У меня еще оставалось несколько монет. Я полистал старый телефонный справочник.
— Агентство «Дик», добрый день!
Вкрадчивый женский голос. Затем следует пауза, во время которой я развлекаюсь тем, что представляю себе бюро в стиле американского фильма ужасов: шкафы с металлическими ящиками, бювар на столе и промокашка, на которой секретарша имеет привычку рисовать сердечки, болтая по телефону. Я вижу ее гламурной à la Дороти Мэлоун или задорно-смазливой à la Глория Грэхем. Ее шиньон и строгие очки нужны только для того, чтобы подготовить неизбежную сцену, когда в один далеко не прекрасный день господин Дик соизволит остановить свой усталый взгляд на секретарше, распустит задумчивым жестом ее волосы — и поставит на стол массивные стаканы, с изумлением обнаружив, какое роскошное создание столько лет было у него под рукой.
— Алло?
Стеклянная дверь ведет в коридор этого подозрительного дома. Со своего места секретарша может прочесть загадочную надпись: «киД» овтстнегА…
— Алло! Кто это? Говорите!
Я повесил трубку. Мое внимание привлек какой-то старикан, отчаянно боровшийся с торговым автоматом; фигура его была мне смутно знакома, но если бы не связка брелоков, болтавшихся у него на шее, я бы его не узнал.
— Так у вас ничего не выйдет, месье Преньяк. Щель для банкнот — вон там.

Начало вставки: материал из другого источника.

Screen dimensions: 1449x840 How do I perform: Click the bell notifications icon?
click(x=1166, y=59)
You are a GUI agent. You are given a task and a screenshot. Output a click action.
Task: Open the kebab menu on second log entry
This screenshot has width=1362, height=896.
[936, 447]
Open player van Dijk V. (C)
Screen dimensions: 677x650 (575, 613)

— Благодарю, молодой человек, но… — Последовала долгая пауза, и затем его лицо, отмеченное печатью старческого склероза, просветлело. — Конечно! Я вас узнал… вы… вы… друг Мишеля Манжматена! Как он поживает?
С этой минуты Преньяк уже не умолкал. Он с одушевлением вспоминал разнообразные подробности: «впечатляющую» эрудицию Мишеля Манжматена, его энтузиазм, его представительность, его остроумие, его блеск. С увлажнившимися глазами он припомнил случай, когда прямо на лекции Мишель — «я позволяю себе называть его просто Мишель!» — продекламировал целиком большую сцену из первого акта «Отелло»: «Он играл одновременно и Яго, и Мавра, и даже Дездемону. Боже, как это было забавно! Но каков талант, дорогой мой, каков талант!» Единственное, что он совершенно забыл, — это мое имя. Я хорошо видел, как в просветах своих нежных воспоминаний о «нашем дорогом Мишеле» он пытался вспомнить, как меня зовут, и не мог. Но его это не останавливало. Он преодолевал это маленькое затруднение, обозначая меня лестными, как он полагал, перифразами: «лейтенант Мишеля», «оруженосец Мишеля», его «Макдуф», его «Кассио».